Deutsche Telekom is offering investors stakes in a company it is creating to overhaul Germany’s internet cables to help foot the bill for much-needed network modernisation, three people familiar with the matter said.
The deal is part of a German bid to catch up with other European countries such as Spain, which has outpaced Europe’s industrial powerhouse by laying high-tech glass fibre cables while Germany is mainly stuck with old-fashioned copper lines.
Deutsche Telekom, Germany’s main telecoms company, has come under increasing pressure to act quickly as the coronavirus pandemic has forced more people to work from home and rely on fast, stable internet connections.
The sources told Reuters that Deutsche Telecom and its adviser Deutsche Bank are targeting investors such as Dutch funds APG and PGGM and Canada‘s Brookfield and CDPQ, as well as sovereign wealth funds.
Deutsche Telekom’s initial plan is to roll out fibre cables to 4 million households and investors will be offered stakes equivalent to up to half of the project’s equity, the sources said. Further extensions of the network are likely.
The German company is following the strategy adopted by rivals, such as Spain’s Telefonica, which have struck similar deals with investors to help pay for network upgrades.
Deutsche Telekom, Deutsche Bank and the prospective bidders all declined to comment.
At the same time, the German telecoms giant is kicking off the sale of its T-Mobile Netherlands business to cut its debt and free up cash for investment in infrastructure.
Deutsche Telekom is a laggard when it comes to fibre as it bet on improved copper cables to supply internet connections and only switched to focusing on faster fibre cables in 2019.
Its move is part of a trend among German companies of turning to foreign investors to fund parts of the infrastructure that keeps the wheels of industry whirring, such as energy.
Power network 50Hertz, for example, is now majority owned by Belgium’s Elia while gas-power firm Open Grid Europe is part-owned by Australian investor Macquarie.
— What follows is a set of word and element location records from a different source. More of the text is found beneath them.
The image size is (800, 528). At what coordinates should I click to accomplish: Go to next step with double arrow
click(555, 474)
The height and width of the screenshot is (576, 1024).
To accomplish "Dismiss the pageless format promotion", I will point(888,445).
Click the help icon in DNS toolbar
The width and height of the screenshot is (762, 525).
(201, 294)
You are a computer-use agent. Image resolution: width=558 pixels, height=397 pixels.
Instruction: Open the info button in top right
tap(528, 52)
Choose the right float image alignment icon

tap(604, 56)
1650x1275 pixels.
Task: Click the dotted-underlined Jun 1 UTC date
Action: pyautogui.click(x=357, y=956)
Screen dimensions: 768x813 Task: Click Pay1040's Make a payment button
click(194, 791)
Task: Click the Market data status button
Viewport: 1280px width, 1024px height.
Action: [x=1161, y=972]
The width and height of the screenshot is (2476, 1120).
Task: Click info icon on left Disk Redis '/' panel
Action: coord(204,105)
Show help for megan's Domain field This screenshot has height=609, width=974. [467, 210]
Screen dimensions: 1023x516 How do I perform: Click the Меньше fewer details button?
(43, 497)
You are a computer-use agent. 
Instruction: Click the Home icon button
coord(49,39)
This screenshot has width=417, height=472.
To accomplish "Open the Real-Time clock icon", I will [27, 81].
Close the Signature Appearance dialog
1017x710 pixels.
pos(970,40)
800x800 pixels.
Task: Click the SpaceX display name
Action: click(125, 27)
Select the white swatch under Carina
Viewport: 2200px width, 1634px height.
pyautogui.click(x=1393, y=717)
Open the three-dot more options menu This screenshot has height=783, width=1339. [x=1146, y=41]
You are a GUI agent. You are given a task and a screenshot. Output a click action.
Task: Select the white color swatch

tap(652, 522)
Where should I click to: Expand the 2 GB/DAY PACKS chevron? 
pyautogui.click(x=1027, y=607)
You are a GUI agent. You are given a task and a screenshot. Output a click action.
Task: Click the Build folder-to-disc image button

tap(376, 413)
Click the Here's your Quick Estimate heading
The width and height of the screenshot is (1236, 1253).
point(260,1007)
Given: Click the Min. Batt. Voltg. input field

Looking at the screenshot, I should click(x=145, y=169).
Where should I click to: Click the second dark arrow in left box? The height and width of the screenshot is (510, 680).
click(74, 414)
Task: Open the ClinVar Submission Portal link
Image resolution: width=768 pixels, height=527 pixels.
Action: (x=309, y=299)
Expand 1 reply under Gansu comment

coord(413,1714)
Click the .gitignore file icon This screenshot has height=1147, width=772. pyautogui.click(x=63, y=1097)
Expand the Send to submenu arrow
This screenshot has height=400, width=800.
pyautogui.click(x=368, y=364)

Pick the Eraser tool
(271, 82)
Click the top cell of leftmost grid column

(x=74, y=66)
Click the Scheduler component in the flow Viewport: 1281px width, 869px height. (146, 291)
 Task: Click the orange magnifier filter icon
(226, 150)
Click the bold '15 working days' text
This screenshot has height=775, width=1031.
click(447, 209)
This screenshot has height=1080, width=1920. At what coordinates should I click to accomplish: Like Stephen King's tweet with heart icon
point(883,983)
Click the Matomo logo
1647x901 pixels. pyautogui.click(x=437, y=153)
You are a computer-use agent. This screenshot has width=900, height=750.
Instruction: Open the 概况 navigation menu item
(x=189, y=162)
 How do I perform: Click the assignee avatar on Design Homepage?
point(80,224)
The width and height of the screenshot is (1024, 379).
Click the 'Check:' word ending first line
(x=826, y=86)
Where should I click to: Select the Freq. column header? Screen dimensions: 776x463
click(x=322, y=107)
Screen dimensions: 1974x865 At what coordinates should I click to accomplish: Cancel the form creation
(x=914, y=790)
Investment by China, however, is viewed sceptically. When China’s State Grid wanted to take a stake in 50Hertz in 2018, German state lender KfW prevented the move.
Fibre networks are typically financed with 30% equity and 70% debt and Deutsche Telekom is looking for investors to contribute half of the equity with it providing the rest.
Telefonica struck a deal in October 2020 with German insurer Allianz to develop a fibre optic network in Germany for 2.2 million households in a project valued at 5 billion euros ($6.1 billion).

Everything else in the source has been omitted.